The veteran Chicago Symphony violinist also had success as a conductor and composer

Ruben Gonzalez

Rubén D’Artagnan González, who has died aged 79, was a distinguished Argentinian–American violinist, conductor and composer. He served as co-concertmaster of the Chicago Symphony Orchestra for ten years, from 1986 to 1996, and was also a leading violin pedagogue.

Born in Viale, Argentina, in 1939, González began learning the violin aged five. He was taught by Osvaldo Pessina in Buenos Aires, before studying in France with Salomon Baron, disciple of George Enescu, and with Riccardo Brengola in Italy. In 1964 he took the first prize at a violin competition in Barcelona, and later the silver medal at the Concours de Genève. In Italy he received the Diploma of Honour at Siena’s Chigiana Academy and went on to perform with I Virtuosi di Roma. He returned to Argentina, where in 1971 he became music director of the Camerata Bariloche chamber group, succeeding Alberto Lysy. He then moved to Germany where he was appointed concertmaster of the North German Radio Orchestra in Hamburg. He moved to the Minnesota Orchestra as associate concertmaster in 1977, and to Texas in 1981 where he became concertmaster of the Houston Symphony and took a teaching position at Rice University.

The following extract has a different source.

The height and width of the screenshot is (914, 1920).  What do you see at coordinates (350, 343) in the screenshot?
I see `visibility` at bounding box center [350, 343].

In 1986 Georg Solti named him co-concertmaster of the Chicago Symphony with Samuel Magad. González resigned ten years later, to focus on his work as a conductor and composer.

González also taught at the University of Minnesota’s Congress of Strings, and the Bariloche Foundation in Argentina. As a composer, he saw his work Ballet Venus performed in Osaka, Japan, in 1997, and his symphony Dionisias and the Lone Wolf, co-written with Mariano Krauz, premiered in 1994.